Of course, staging encounters between psychoanalysis and politics is not new. Critical theorists throughout the twentieth century, from the Frankfurt School’s pessimistic diagnoses of the future of civilisation to post-structuralist accounts of the place of identity and difference in politics, have turned to psychoanalysis to reflect on cultural, social, and political situations challenging the norms, instincts, and rationalities stored in hegemonic motifs of human nature. And there are other, more contemporary, works that intelligently use psychoanalysis to interpret political phenomena (e.g. McAffee, 2019). But what is remarkable, and indeed distinctive, about this collection, is that it carves out a space for psychoanalytic political theory as a specific orientation in political studies. This is a thought-provoking, and, as I will suggest, significant endeavour for any theorist dissatisfied with the many iterations of liberal political theory. But it is also a difficult undertaking.
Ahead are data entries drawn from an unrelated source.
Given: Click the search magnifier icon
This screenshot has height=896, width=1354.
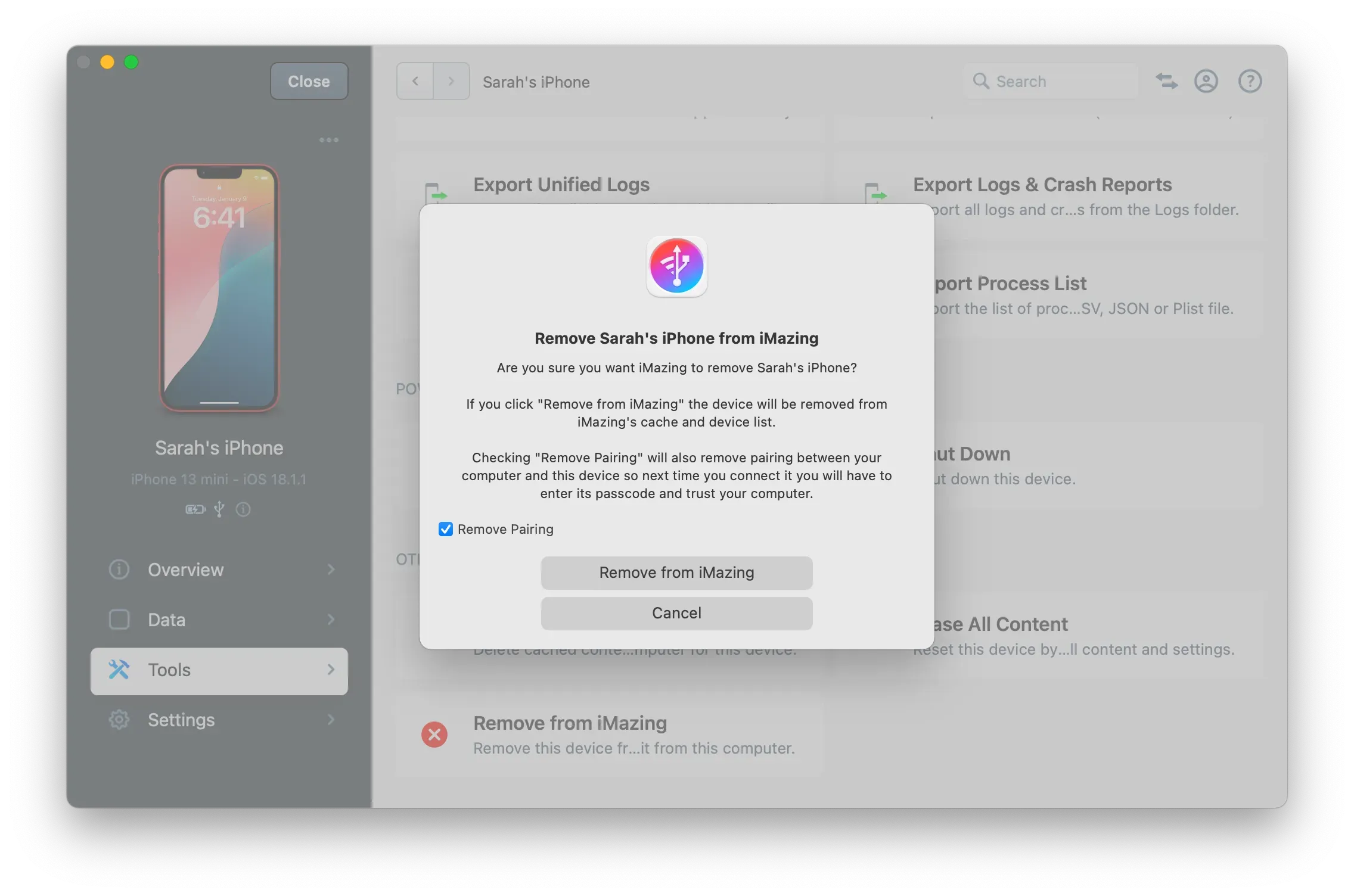Looking at the screenshot, I should pyautogui.click(x=981, y=81).
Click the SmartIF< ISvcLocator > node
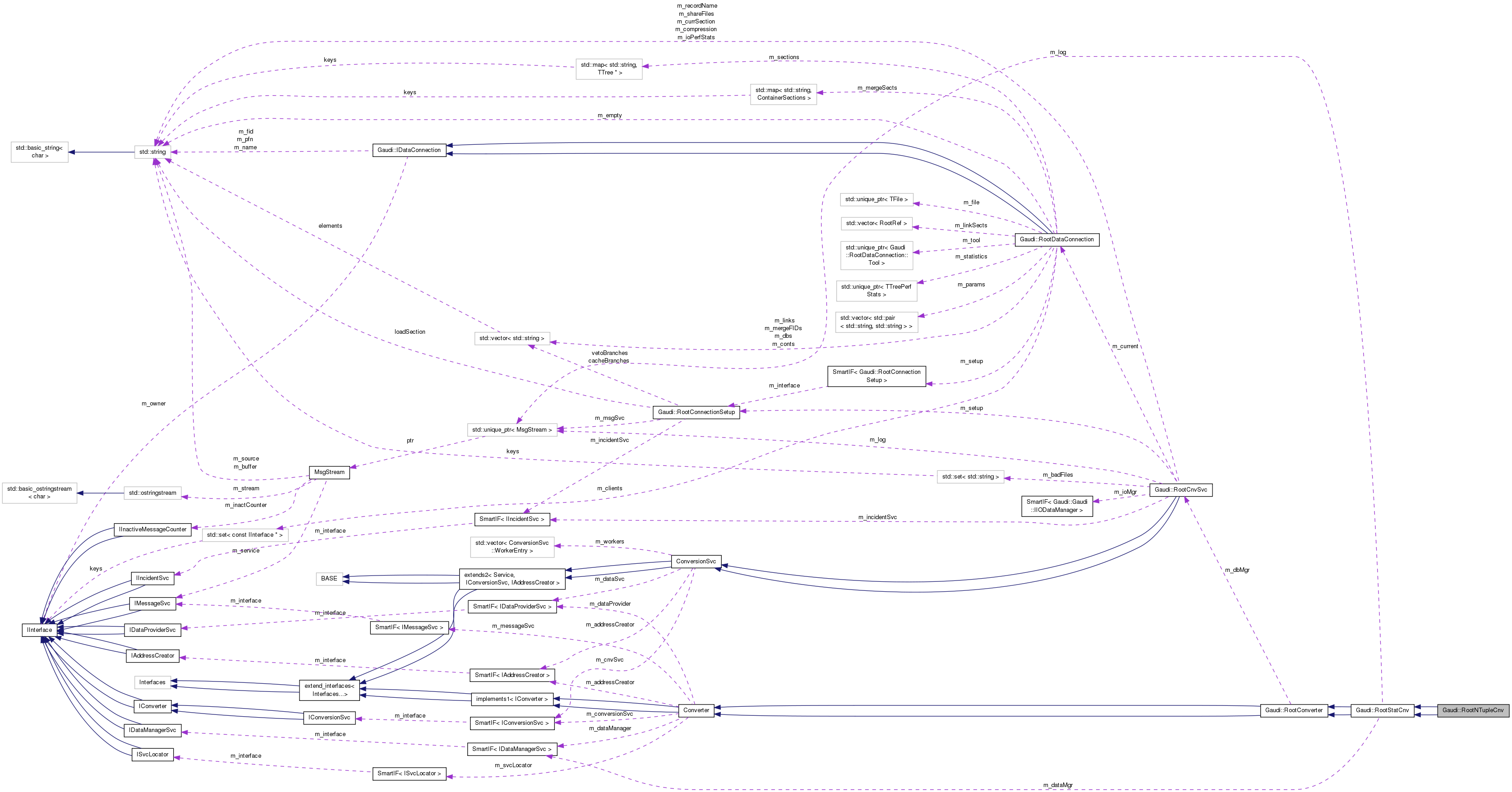The height and width of the screenshot is (792, 1512). 409,773
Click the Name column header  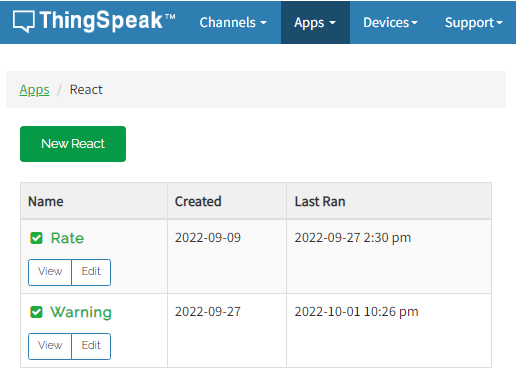coord(46,202)
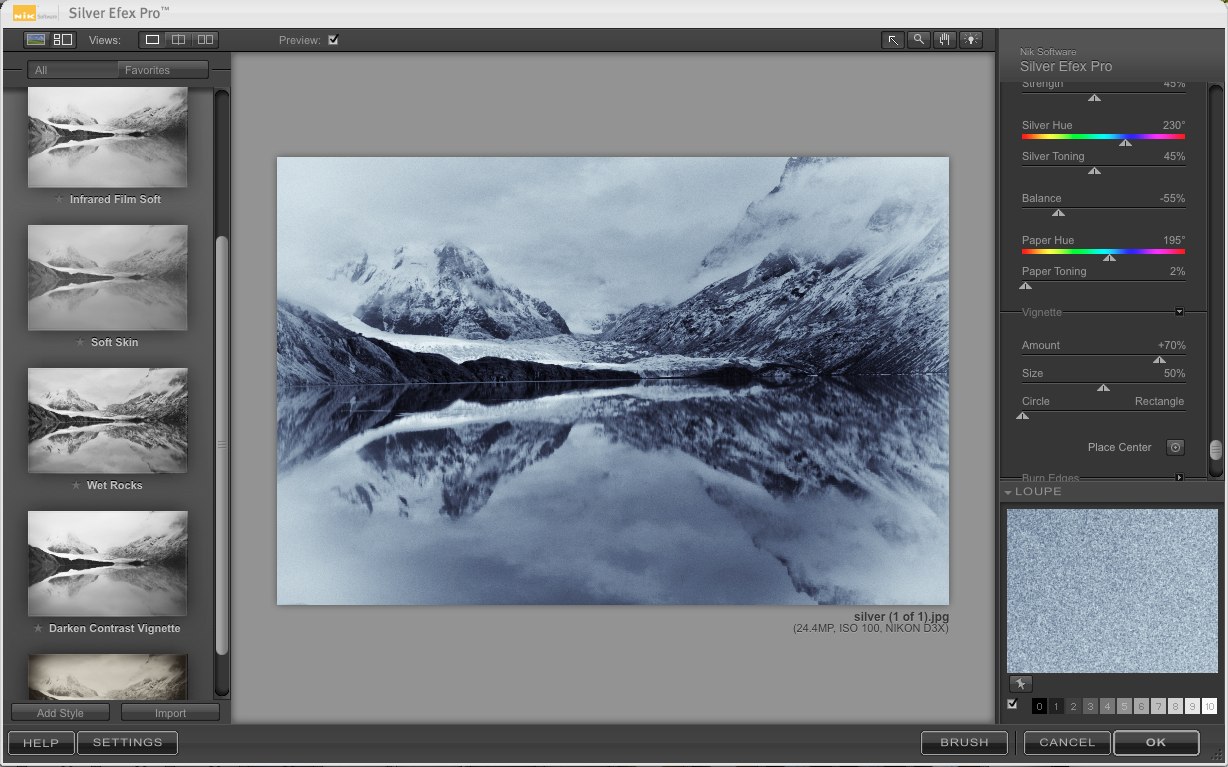Uncheck the Preview checkbox

pyautogui.click(x=333, y=40)
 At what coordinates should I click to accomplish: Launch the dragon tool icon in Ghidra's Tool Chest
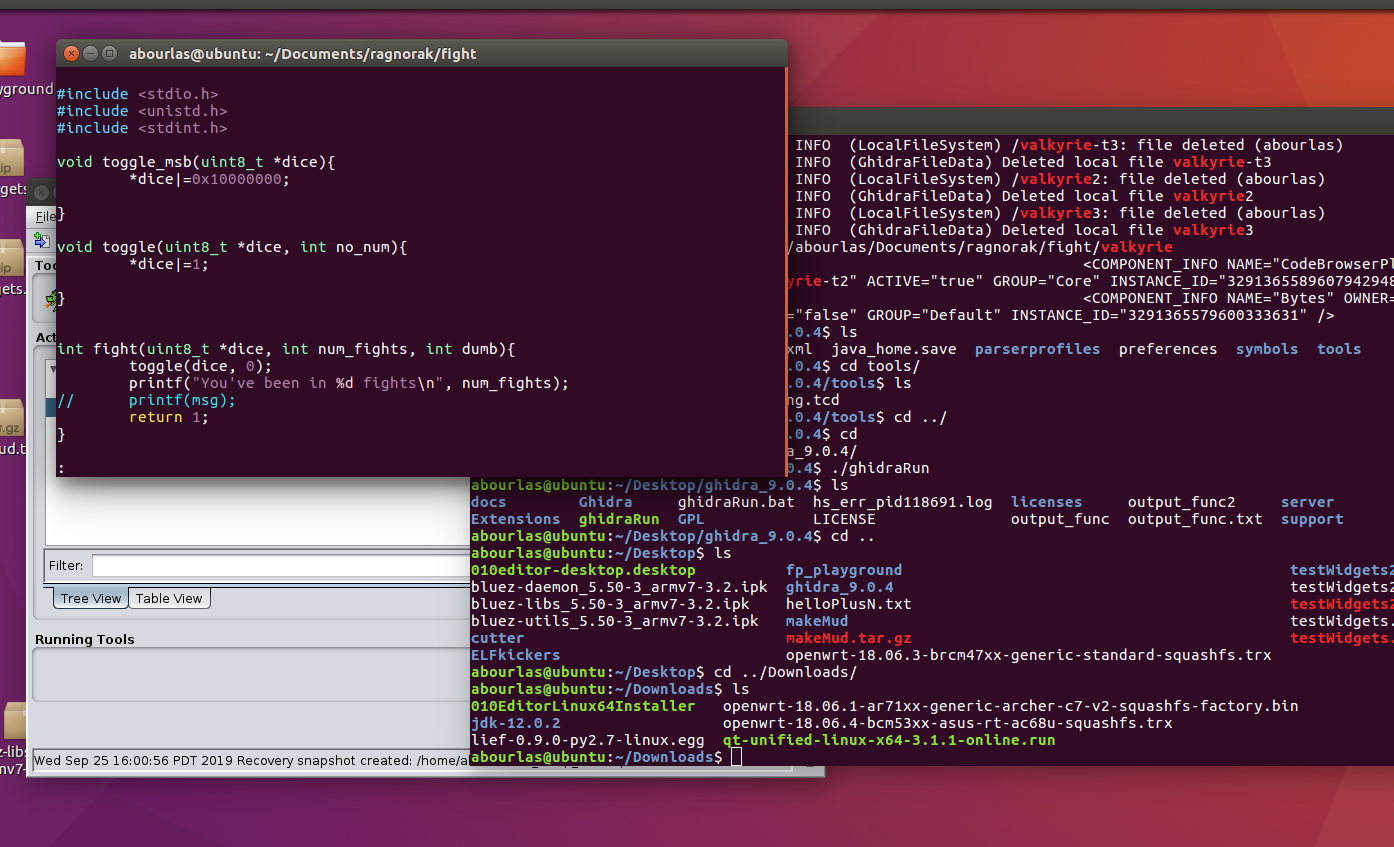(50, 300)
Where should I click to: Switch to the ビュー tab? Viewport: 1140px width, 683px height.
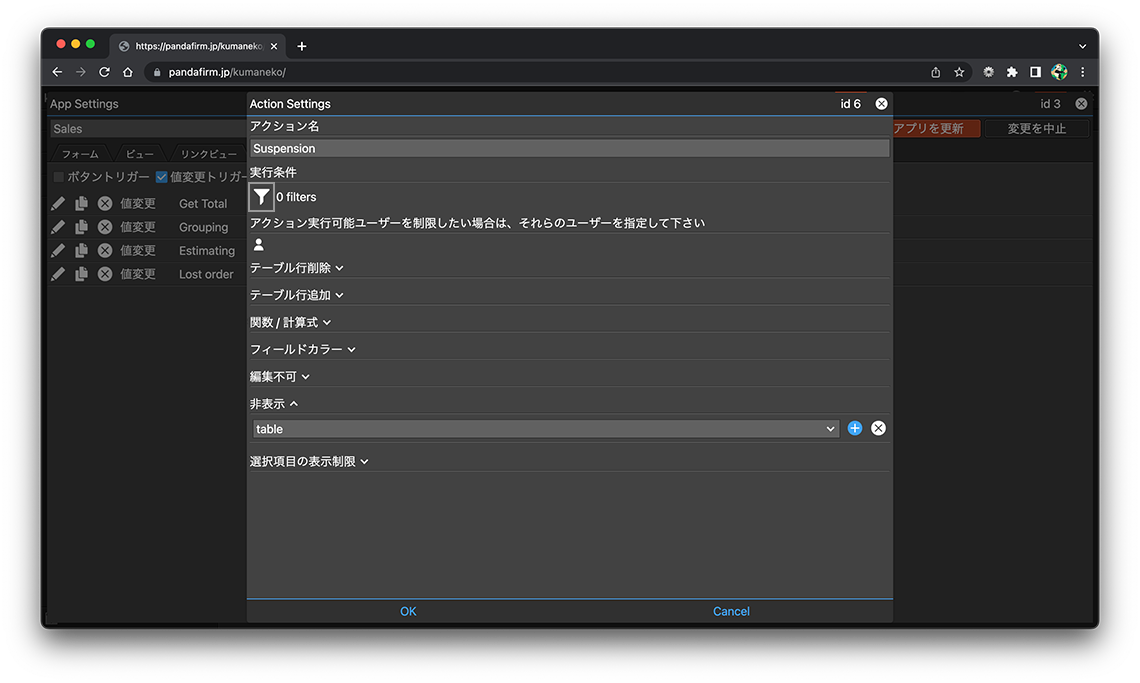[x=140, y=154]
A taste of these difficulties should already be apparent: psychoanalysis, understood as the clinical science of the mind, a field that largely draws on clinical experience, is too centred on the (western) individual instead of the collective entities of states and citizens on which political analysis invariably draws. At the same time, psychoanalytic theories of sexuality, the unconscious, and desire transpire as too insular and perhaps even too reductionist to generate relevant, let alone useful, explanations of the changing realities with which political theorists are typically concerned: the nature of justice, power, or the legitimacy of the state. And they are also perhaps too esoteric to attract readers unfamiliar with the often technical jargon psychoanalytic theories deploy to capture human experience. From this perspective, one might wonder whether the difficulties outweigh the benefits that psychoanalysis brings to politics and, more specifically, political theory. But this would be a rushed conclusion.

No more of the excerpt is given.